Last week, it was 93, and it coincided with my day to go with my dad to walk the dog at our local park. It’s a little neighborhood park behind our subdivision. It’s nothing fancy. There’s a walking trail, and that’s about it. There isn’t a lot of tree coverage or water fountains or benches to rest in the shade. You really just walk in the sunlight for half a mile and then you’re done. So, here I am, going to walk this puppy who has no concept of how to walk on a leash, and I’m outside of the vehicle for about a minute and my skin is covered in moisture. I phrase it like this because I want to emphasize that I was not sweating. It was just that damn humid that my body decided to hold on to it.
A day in the nineties paired with enough humidity that your skin is damp within minutes, and you’ll find me hightailing it back inside to enjoy the comfort of air conditioning and a cold drink. Sometimes, though, that is not enough. I want ice cream.
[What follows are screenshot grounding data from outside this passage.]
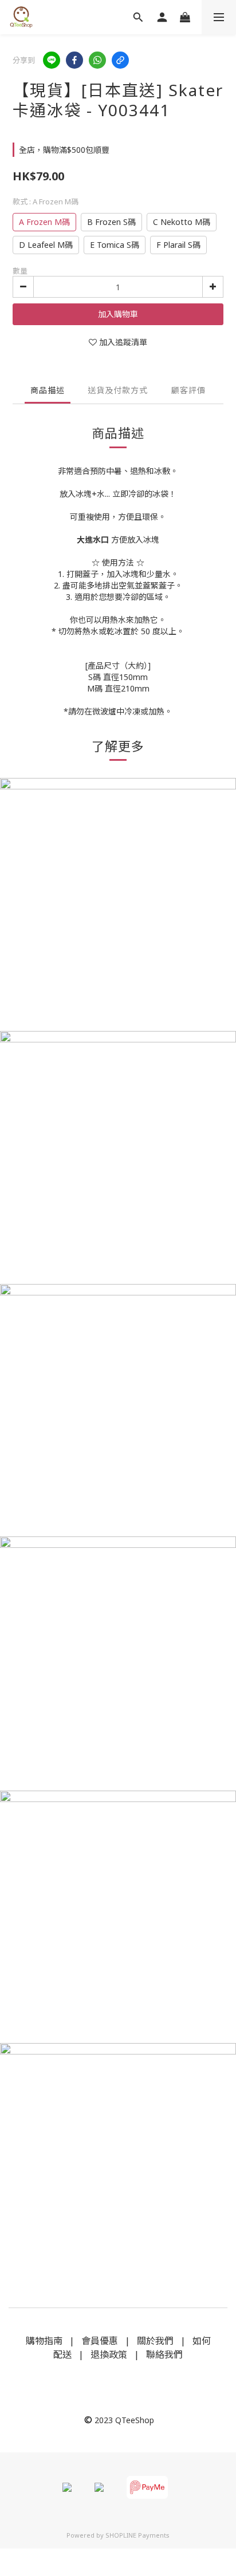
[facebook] (74, 60)
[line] (51, 60)
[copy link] (120, 60)
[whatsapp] (97, 60)
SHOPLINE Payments (137, 2535)
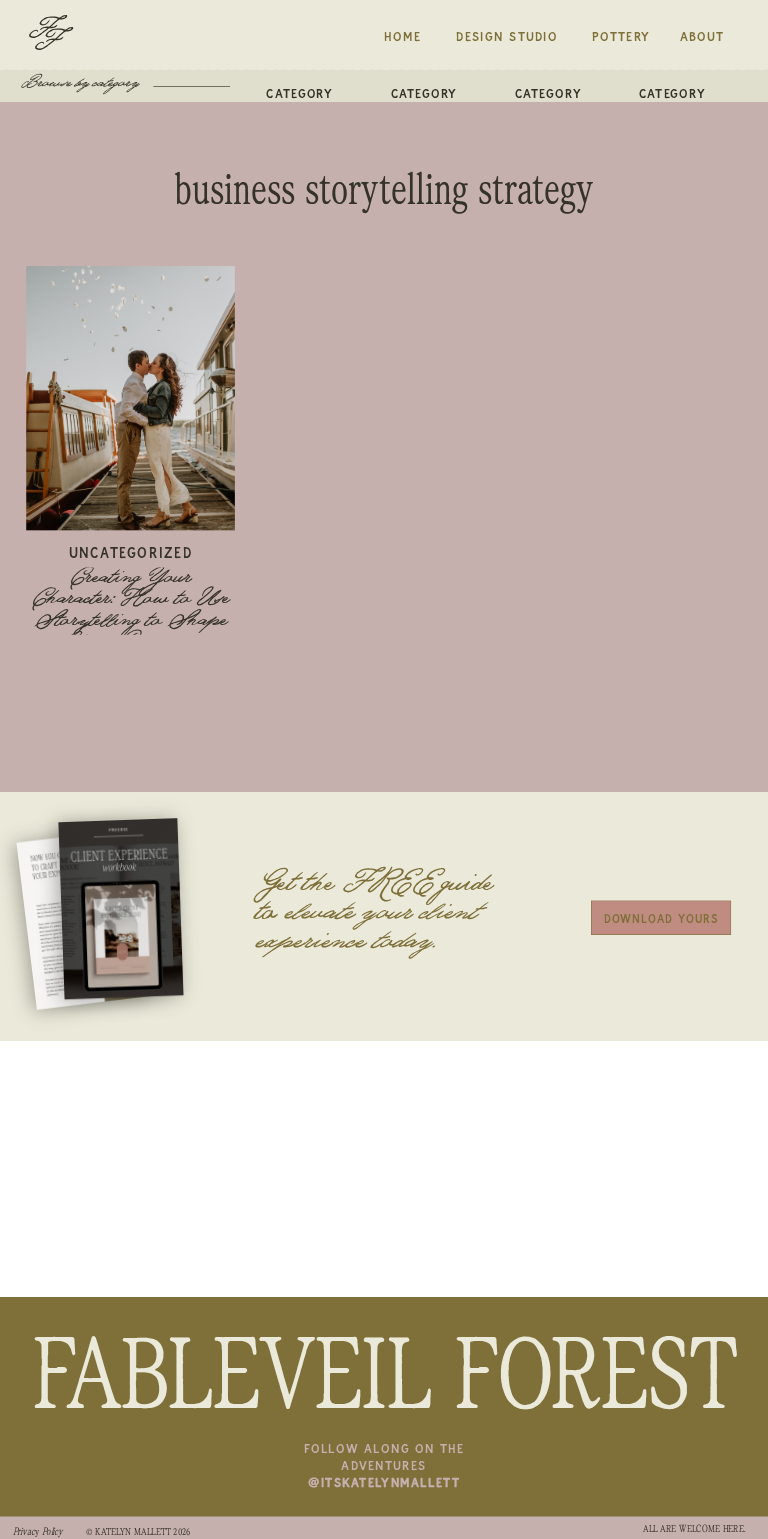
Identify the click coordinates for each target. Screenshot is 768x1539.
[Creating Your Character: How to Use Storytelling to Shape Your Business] (130, 398)
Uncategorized (131, 552)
But when it’s that hot, I don’t want a super rich and heavy ice cream. That’s a fast track to getting yourself an upset stomach.
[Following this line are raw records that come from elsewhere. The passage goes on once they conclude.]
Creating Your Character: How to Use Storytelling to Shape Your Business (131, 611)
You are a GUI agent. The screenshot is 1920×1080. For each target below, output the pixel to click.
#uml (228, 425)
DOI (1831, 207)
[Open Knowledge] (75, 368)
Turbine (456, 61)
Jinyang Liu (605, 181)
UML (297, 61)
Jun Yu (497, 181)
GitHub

Normally, I’m not a huge fan of fruit ice cream. When I have the choice, I usually go for a chocolate or a caramel, but this is my exception. It’s light and refreshing while still being sweet and creamy.
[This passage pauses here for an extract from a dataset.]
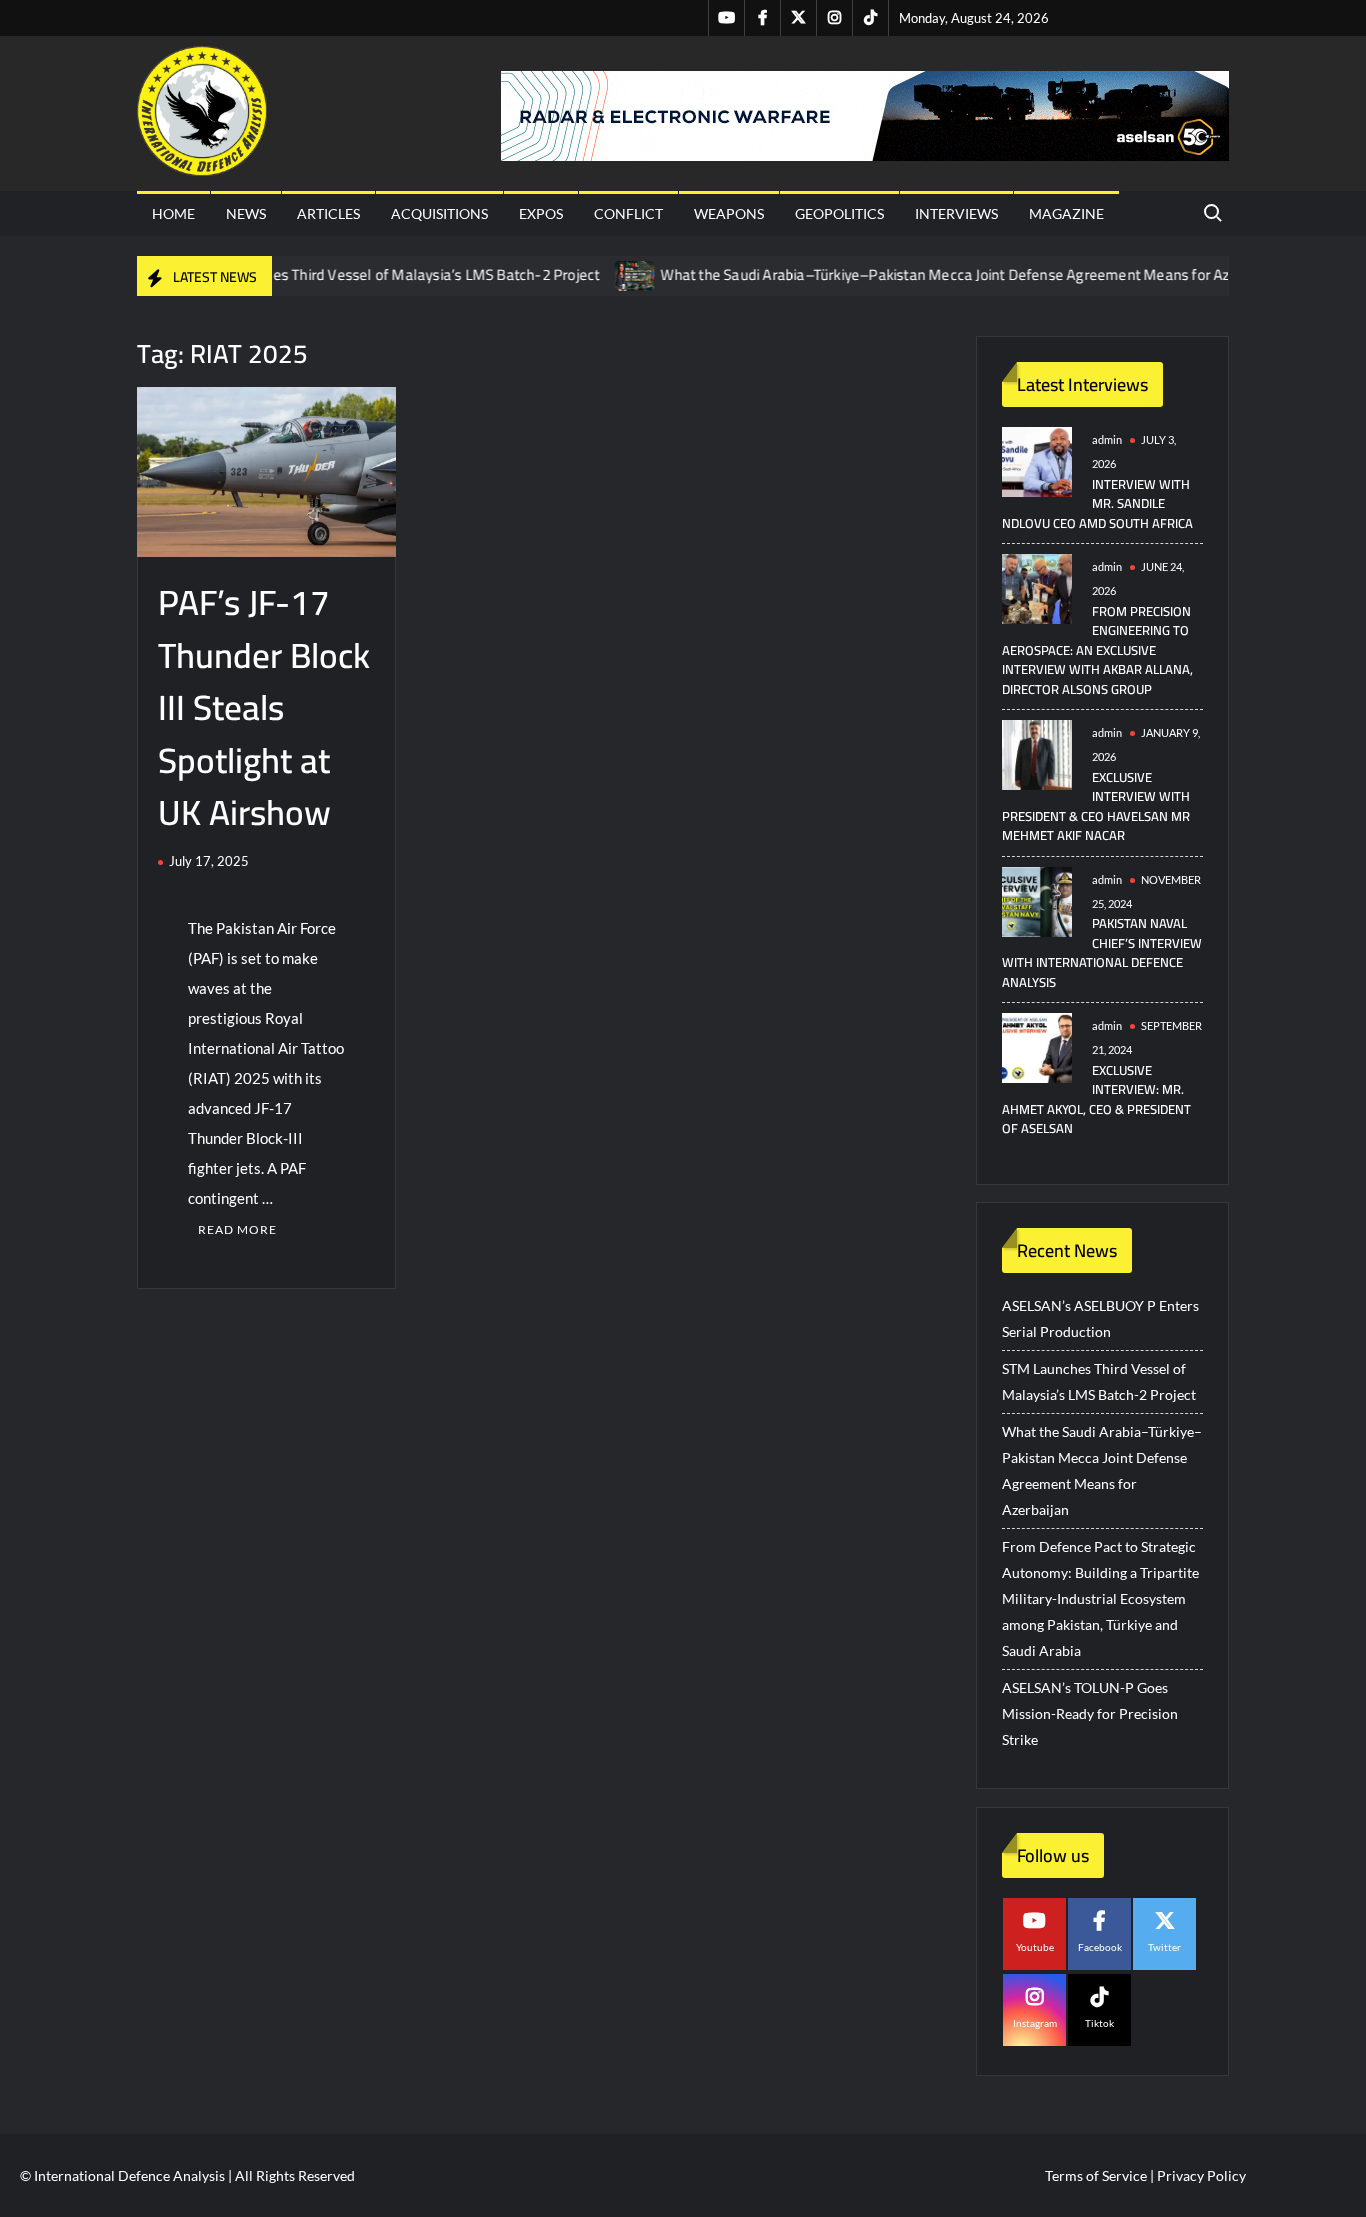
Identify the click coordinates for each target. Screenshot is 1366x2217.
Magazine (1066, 213)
“It is a truth universally acknowledged that a single woman enduring an Alabama summer, must be in want of ice cream.”
— If Jane Austen was Southern
The Secret to Stand-Mixer No Churn Ice Cream
You have to whip in the air slowly. Don’t be impatient and crank the speed up to high to get your heavy cream whipped faster. Doing so will create a more delicate whip cream that will collapse when you start folding in the lemon zest and dried lavender. By allowing the air to slowly incorporate into the milk, you’ll build a stronger structure.
Also, make sure you reach soft peaks before adding in your sweetened condensed milk! You can add it right away, but I find the process is significantly faster when you beat your heavy cream first and then add in the sweetened condensed milk.
The Trick to Combining Lemon and Lavender
Because this is a no churn ice cream, you have to be careful how much water/juice you put into the mixture. If you add too much, your creamy mixture will soon become more of a sherbet than ice cream.
Meaning, don’t just juice a bunch of lemons and think you can skip the step about soaking the lemon peel in the sweetened condensed milk.
Soaking the peel for 30 minutes (or even overnight!) allows the oil from the rind to infuse with the sweetened condensed milk. You should be able to take a sample of the sweetened condensed milk and taste the hint of lemon!
It’s important to build that lemon flavor profile so your final ice cream is well-balanced. Too little lemon will result in the lavender overpowering your ice cream, and it will end up tasting more like soap than a refreshing summer treat!
Further, if you use fresh vs dried lavender, you will end up with a different ending taste. I used dried lavender that I got off of Amazon. I bought this kind.
Hope you enjoy this ice cream as much as I do!
The beauty of this recipe is that with the base, you can make a large variety of options. Check out another version I made here with cherries and chocolate chips!
Stay cool out there in these warm summer months!
Love and butter—Kristi
- Prep time: 15 minutes
- Total time: 8 hours 45 minutes
- Serves: 1 Loaf Pan of Ice Cream
The bright notes of lemon combined with the sweet floral note of lavender make a beautiful, light ice cream that is perfect for a hot summer's day.
- 14 oz Sweetened Condensed Milk
- 1 pint Heavy Cream
- 3 medium Lemons
- 2 tbsp Dried Lavender
In a bowl, pour your sweetened condensed milk.
Take one lemon and peel the rind off. Place the peel in your sweetened condensed milk.
Let sit for at least thirty minutes (or as long as overnight). Stir occasionally to make sure all lemon peels are submerged.
In the bowl of a stand mixer, pour heavy cram. Using the whisk attachment, begin beating on medium speed.
While the cream beats, remove the peels from the sweetened condensed milk.
When soft peaks form in the heavy cream, slowly pour in the sweetened condensed milk.
Continue to beat until stiff peaks form. Remove from mixer. Using a spatula, fold in the zest of 2 lemons and your lavender.
Pour into a metal loaf pan, cover with cellophane and place in freezer. Freeze for a minimum of 8 hours before serving.
Texture is best if you let sit on the counter for a minute or two before eating. Enjoy!